Les activités productives seront dynamisées d’un côté par des infrastructures digitales variées et un mix énergétique majoritairement renouvelable, et de l’autre par de nouvelles formes d’éducation et de fiscalité. Ainsi, se nourrir avec l’agriculture biologique dopée par des complexes agroforestiers novateurs, des réseaux coopératifs d’exploitants ruraux et des écofermes urbaines, favorisant autosuffisance, exportation haut de gamme, revitalisation des savoirs traditionnels.

Avec qui et comment commercerons-nous ?
Intégration continentale et coopération internationale guideront l’économie mondiale. Un label transamazonien de produits fabriqués sur un des territoires du plateau des Guyanes peut favoriser une communauté économique et revendiquer une spécificité compétitive. Les réseaux urbains des fleuves Maroni et Oyapock avec des zones franches transfrontalières et celui du Centre-Littoral avec une zone franche « euraméricaine », réussiront l’intégration entre leurs écopôles industriels et organiseront l’export via un tissu de coentreprises (ou associations d’entreprises) partageant technologies et compétences dans les secteurs de pointe (R&D, linguistique, agrotechnologie, data centers). Avec des infrastructures portuaires et aéroportuaires publiques privées et des transports durables, la Guyane se positionne comme hub transcontinental.

Comment l’économie guyanaise pourra s’insérer dans la mondialisation ?
Si cette économie propose d’être mieux plutôt que d’avoir plus. On y produit de la richesse grâce aux connaissances tirées de l’extraordinaire diversité culturelle et biologique du territoire avec des investissements financiers et techniques. Le tissu local (entreprises, communautés, associations) s’y épanouit notamment avec un accès universel au microcrédit et des monnaies alternatives complémentaires. La collaboration stratégique entre collectivités publiques, Agence de la Biodiversité, Parcs naturels et Université, se concrétiserait au travers d’instances indépendantes à gouvernance participative, intervenant et coordonnant les activités touristiques, industrielles et scientifiques relatives à la biodiversité en Guyane. En outre, elles agiraient comme opérateurs d’un partenariat plus vaste avec peuples autochtones et pays amazoniens, en vue d’internationaliser les dispositifs de protection et de valorisation et de moderniser la santé ou l’écotourisme. Les filières-clefs (Agriculture, Pêche, Bois, etc.) auront bénéficié de la généralisation et l’optimisation des zones franches spéciales, assurant des partenariats entre coopératives locales et investisseurs privés extérieurs, l’accueil de start-up et une fiscalité écologique.

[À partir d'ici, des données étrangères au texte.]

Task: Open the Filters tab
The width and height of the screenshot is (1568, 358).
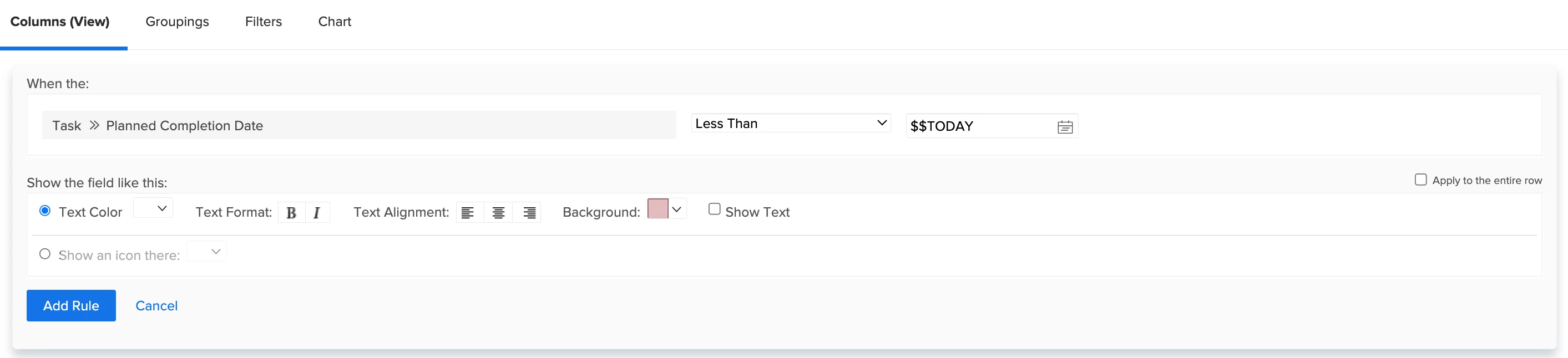Action: (263, 22)
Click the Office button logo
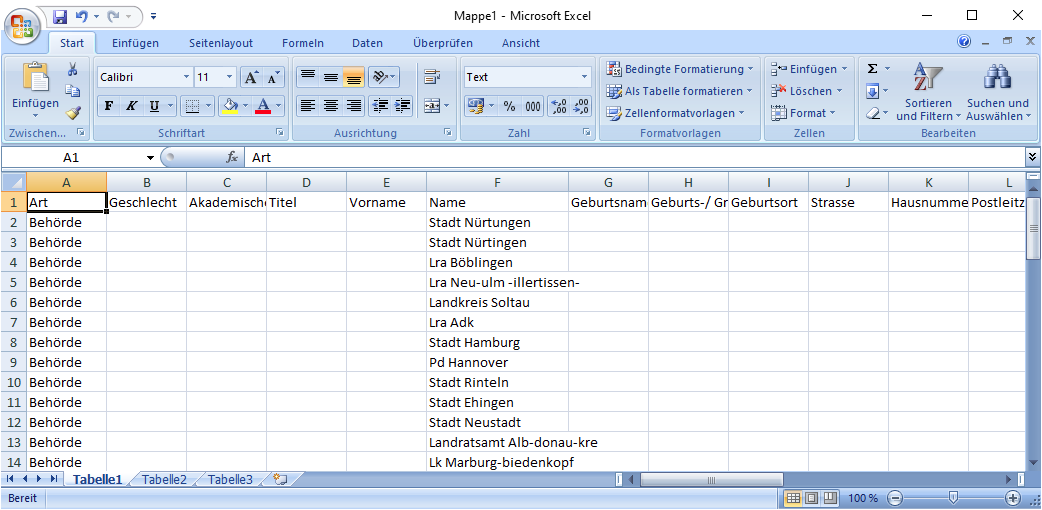 (22, 25)
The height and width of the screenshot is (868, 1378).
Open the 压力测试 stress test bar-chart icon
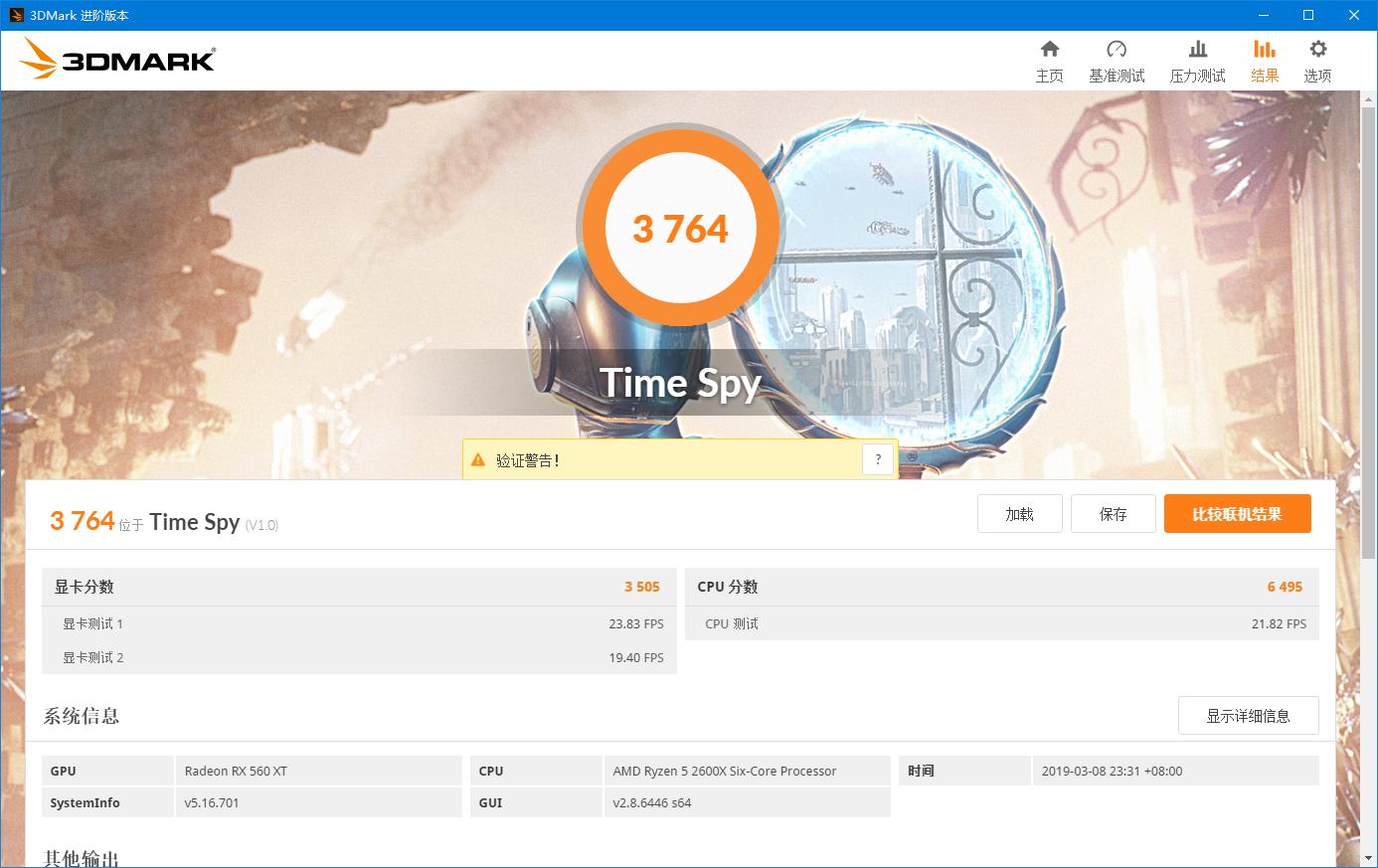click(x=1198, y=60)
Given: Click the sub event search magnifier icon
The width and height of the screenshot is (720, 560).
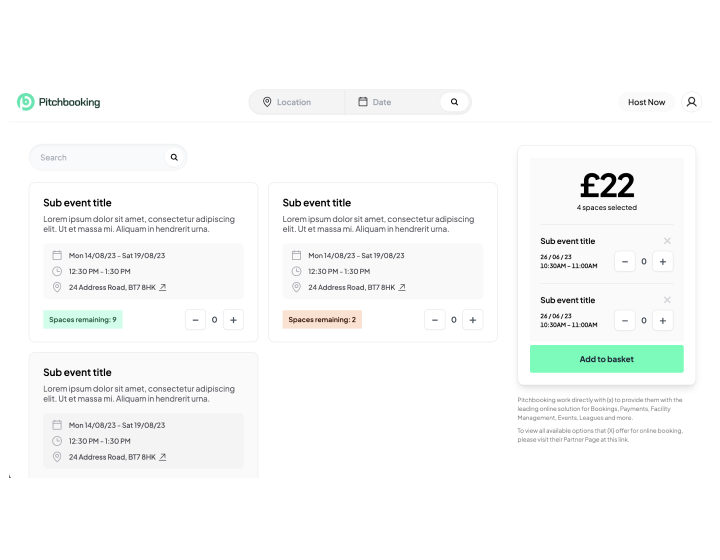Looking at the screenshot, I should pyautogui.click(x=174, y=157).
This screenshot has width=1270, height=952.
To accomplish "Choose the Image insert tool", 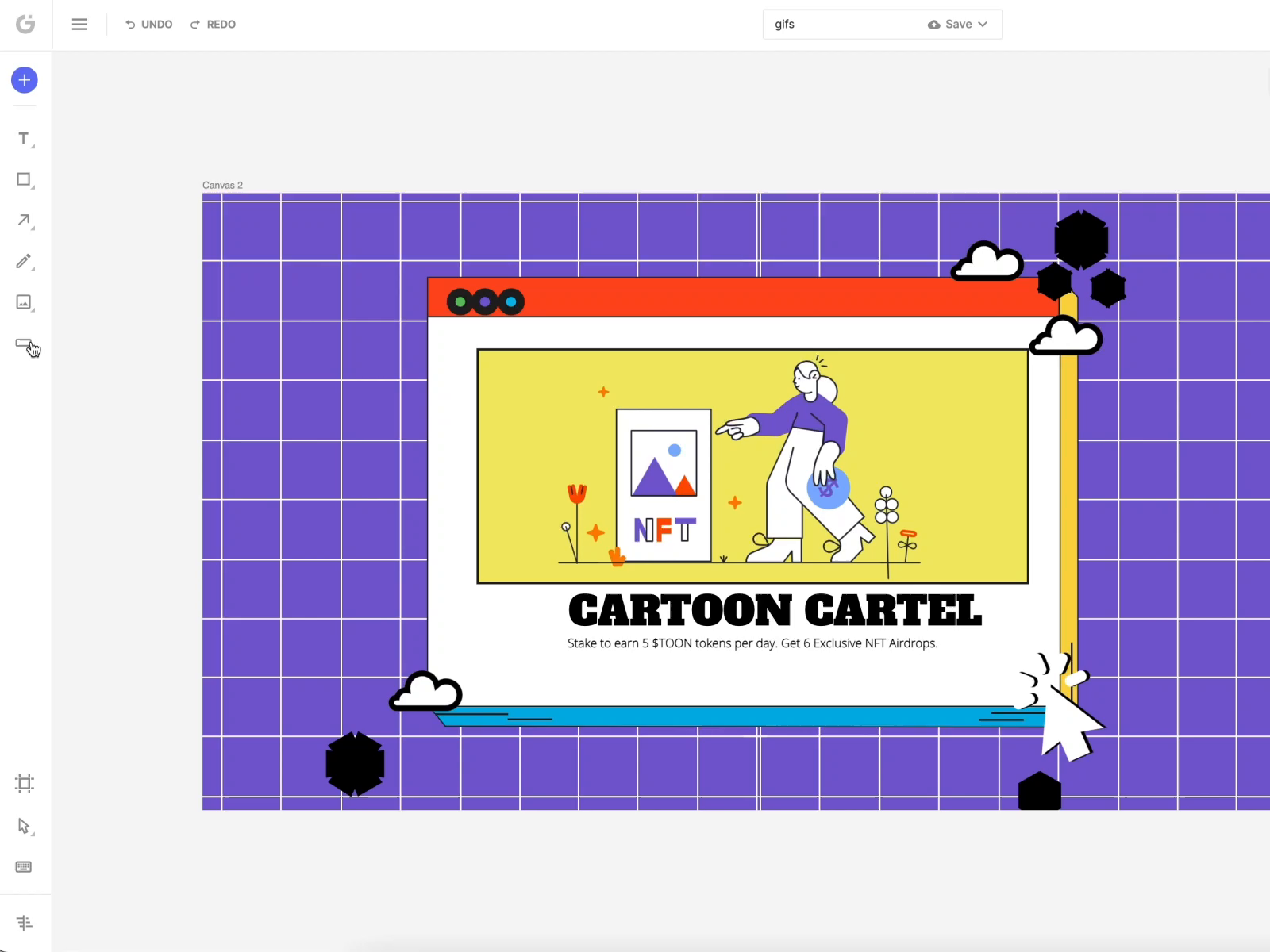I will point(24,302).

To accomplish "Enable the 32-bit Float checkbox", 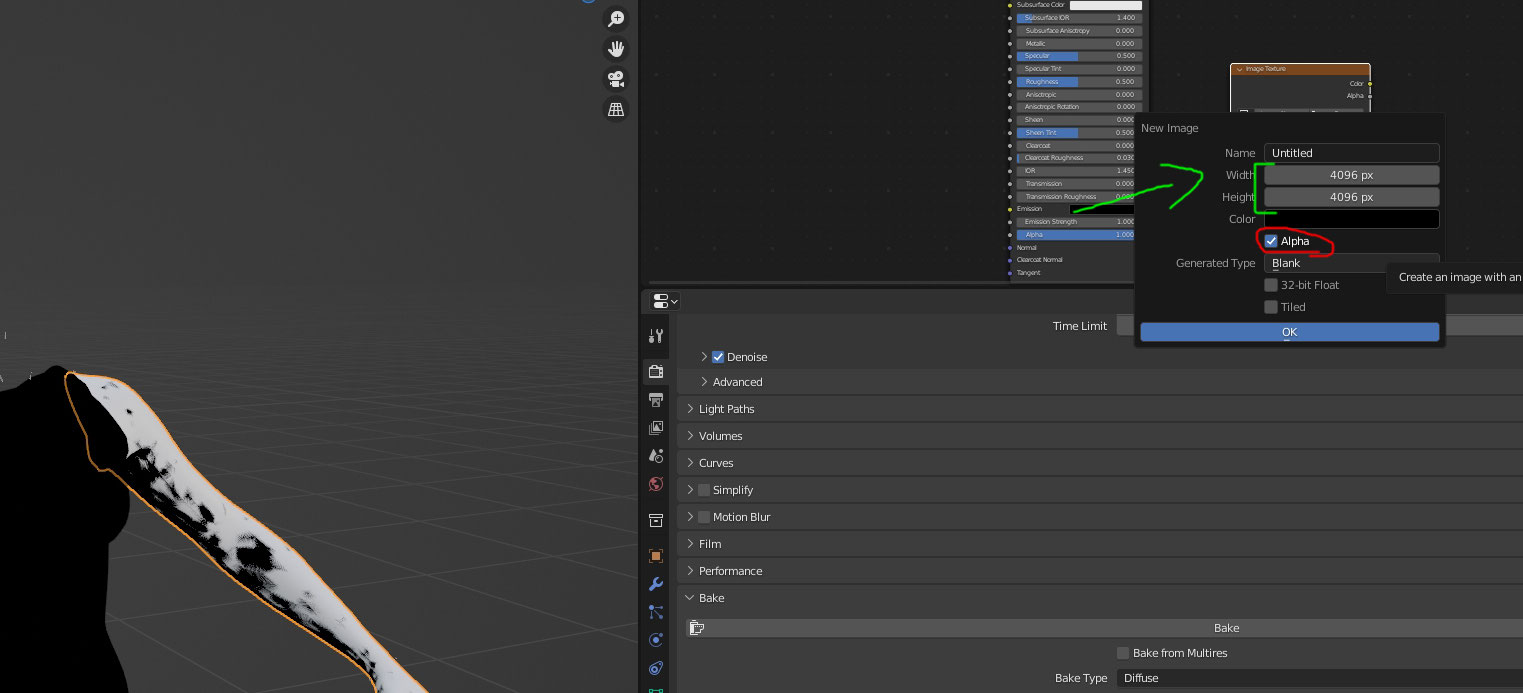I will coord(1271,284).
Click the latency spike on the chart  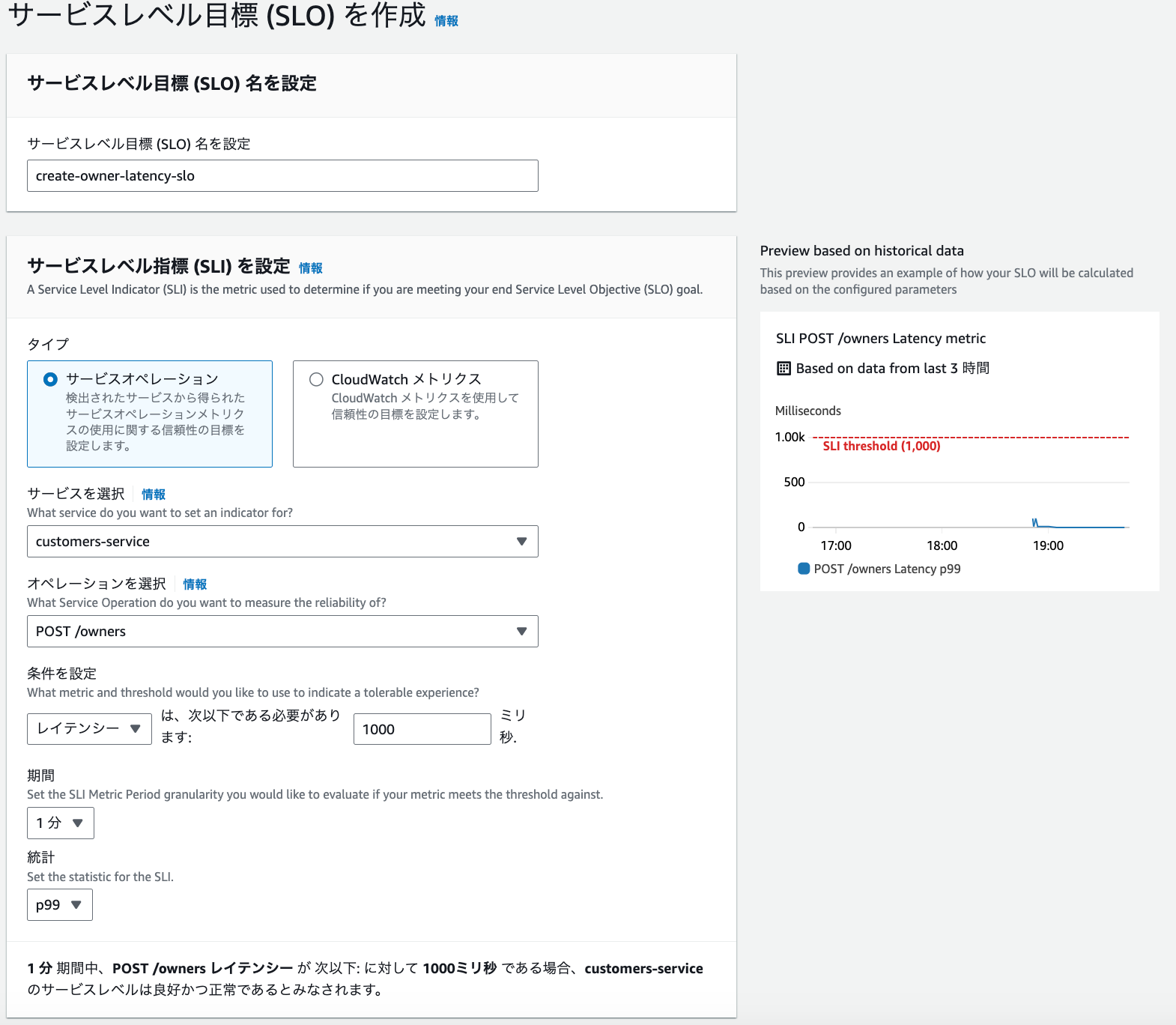1035,522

Cette économie de la connaissance attirera les cerveaux, notamment guyanais.

Comment financer ces dispositifs et ces facilités normatives ?
Des Fonds pour le Développement pourraient centraliser les revenus des éco-industries pour les réinvestir sur le territoire et à l’extérieur, une instance d’accompagnement de l’investissement, intervenant sur les marchés du carbone et valorisant des services rendus par l’écosystème guyanais. Autonomie, dématérialisation et services publics collaboratifs auront entretemps rééquilibré le poids des administrations.

Texte par Keita Stephenson, consultant en stratégie et juriste en droit international, participant à la réalisation du rapport Guyane 2040 du MEDEF Guyane.